Opinión

Autor: Beltrán Haddad

02:45 pm
26
Oct
2015

No es difícil percibir que la democracia tiene un sentido muy marcado en el derecho al sufragio que pertenece a todos, no importa la ficción de igualdad que tenga el concepto de ciudadano. Pero les digo que no es de extrañar en estos días preelectorales la presencia de un discurso inquietante y alarmador que lleva por dentro el odio al diferente, que asoma casi imperceptible una desesperación por la desesperación misma de no poder ganar, pero envuelto en una falta de memoria que llama la atención. Digo “falta de memoria”, con perdón por aquellas distinciones de la escolástica, porque no se trata de memoria sensible o memoria negativa, sino sencillamente de falta de memoria. Y eso es grave.

Se dice que la memoria pura constituye la propia esencia de la conciencia y por ello representa la continuidad de la persona. ¿Sabrán esto los que olvidan el pasado?
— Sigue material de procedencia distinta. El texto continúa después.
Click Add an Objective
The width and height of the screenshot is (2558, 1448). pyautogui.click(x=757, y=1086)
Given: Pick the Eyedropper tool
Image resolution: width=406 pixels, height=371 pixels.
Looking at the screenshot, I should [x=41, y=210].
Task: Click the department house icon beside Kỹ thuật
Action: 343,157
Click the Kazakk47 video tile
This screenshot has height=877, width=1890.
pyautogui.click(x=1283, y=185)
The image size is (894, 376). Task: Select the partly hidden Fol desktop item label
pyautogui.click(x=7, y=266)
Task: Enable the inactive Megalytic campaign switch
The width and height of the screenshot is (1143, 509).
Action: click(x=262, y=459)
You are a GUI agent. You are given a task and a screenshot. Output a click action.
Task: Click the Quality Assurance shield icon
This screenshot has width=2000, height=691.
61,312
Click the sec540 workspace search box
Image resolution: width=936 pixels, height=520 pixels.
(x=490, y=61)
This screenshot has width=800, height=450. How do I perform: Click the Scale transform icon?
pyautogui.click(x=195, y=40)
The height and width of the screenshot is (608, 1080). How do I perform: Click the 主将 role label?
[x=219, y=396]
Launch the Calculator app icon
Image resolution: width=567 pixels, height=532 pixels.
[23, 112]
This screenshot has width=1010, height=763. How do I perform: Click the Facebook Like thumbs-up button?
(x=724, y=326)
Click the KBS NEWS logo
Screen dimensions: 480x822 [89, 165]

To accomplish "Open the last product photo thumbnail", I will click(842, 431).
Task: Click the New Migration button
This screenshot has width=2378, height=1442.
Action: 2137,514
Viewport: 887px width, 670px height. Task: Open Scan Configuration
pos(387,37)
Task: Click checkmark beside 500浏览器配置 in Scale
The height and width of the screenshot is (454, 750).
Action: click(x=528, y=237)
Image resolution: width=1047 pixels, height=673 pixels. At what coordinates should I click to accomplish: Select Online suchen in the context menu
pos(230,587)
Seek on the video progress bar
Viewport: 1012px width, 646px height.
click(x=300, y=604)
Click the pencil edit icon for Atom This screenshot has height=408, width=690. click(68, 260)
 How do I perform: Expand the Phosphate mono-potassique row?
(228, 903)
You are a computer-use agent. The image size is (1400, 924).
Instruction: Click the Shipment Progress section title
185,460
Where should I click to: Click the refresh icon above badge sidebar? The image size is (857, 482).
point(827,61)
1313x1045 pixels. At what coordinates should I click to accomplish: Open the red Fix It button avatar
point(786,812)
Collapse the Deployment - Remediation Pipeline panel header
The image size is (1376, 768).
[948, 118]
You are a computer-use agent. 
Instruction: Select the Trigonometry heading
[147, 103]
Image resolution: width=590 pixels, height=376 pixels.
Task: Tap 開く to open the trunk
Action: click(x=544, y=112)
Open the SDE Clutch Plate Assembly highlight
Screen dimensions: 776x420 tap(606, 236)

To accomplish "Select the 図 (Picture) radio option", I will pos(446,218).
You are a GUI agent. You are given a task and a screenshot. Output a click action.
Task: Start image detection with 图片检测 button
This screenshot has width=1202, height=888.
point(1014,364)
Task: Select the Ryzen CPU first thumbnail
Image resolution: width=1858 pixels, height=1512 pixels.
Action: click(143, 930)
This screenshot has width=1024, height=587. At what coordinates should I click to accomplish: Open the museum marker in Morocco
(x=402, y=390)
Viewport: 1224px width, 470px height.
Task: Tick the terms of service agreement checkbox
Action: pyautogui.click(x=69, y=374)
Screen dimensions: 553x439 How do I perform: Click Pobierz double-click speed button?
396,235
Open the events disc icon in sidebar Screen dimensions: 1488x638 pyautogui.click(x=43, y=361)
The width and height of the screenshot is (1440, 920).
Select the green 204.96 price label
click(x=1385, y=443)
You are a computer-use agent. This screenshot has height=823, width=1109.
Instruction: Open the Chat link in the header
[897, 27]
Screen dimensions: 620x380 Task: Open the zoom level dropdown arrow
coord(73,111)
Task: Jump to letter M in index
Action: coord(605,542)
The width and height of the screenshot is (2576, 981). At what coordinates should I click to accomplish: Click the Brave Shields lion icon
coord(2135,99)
También se dice que “el ser que tiene memoria”, que conserva su pasado, lo actualiza en todo lo presente y tiene, por consiguiente, historia y tradición. Esto lo afirmaba Bergson (Henri) hace muchos años, pero en Venezuela la oposición no tiene memoria y quiere condenarnos a vivir y actuar humana y políticamente bajo la cultura del olvido. Nos dicen ahora que van a salvar el país. No me gusta esa oferta.

Los jóvenes de hoy deben saber que venimos de un pasado comprometido con la pobreza extrema y ranchos de cartón; que los sectores populares no tenían un sistema de salud en su propio cerro y en su propio barrio, como hoy lo tienen. Deben saber que la educación pública en el pasado la convirtieron en educación privada y selectiva, tal como sucedió en Chile con Pinochet. Cómo olvidar el pasado si las empresas del Estado e industrias básicas fueron liquidadas o vendidas y que Pdvsa también iba a ser privatizada y tuvo Chávez que recuperarlas y crear todas las misiones de salud, educación vivienda y alimentación de que goza el pueblo. Cómo olvidar el pasado si en Venezuela se cometieron crímenes de lesa humanidad, torturas, muertes y desapariciones de personas, sin dejar de mencionar las masacres de Cantaura o Yumare, o la crueldad sin nombre en el asesinato de los estudiantes Guerra y Millán allá en Maturín. En fin, hay algo oculto en esa oferta de salvar al país de un supuesto desastre. ¡Cuidado, falta la memoria!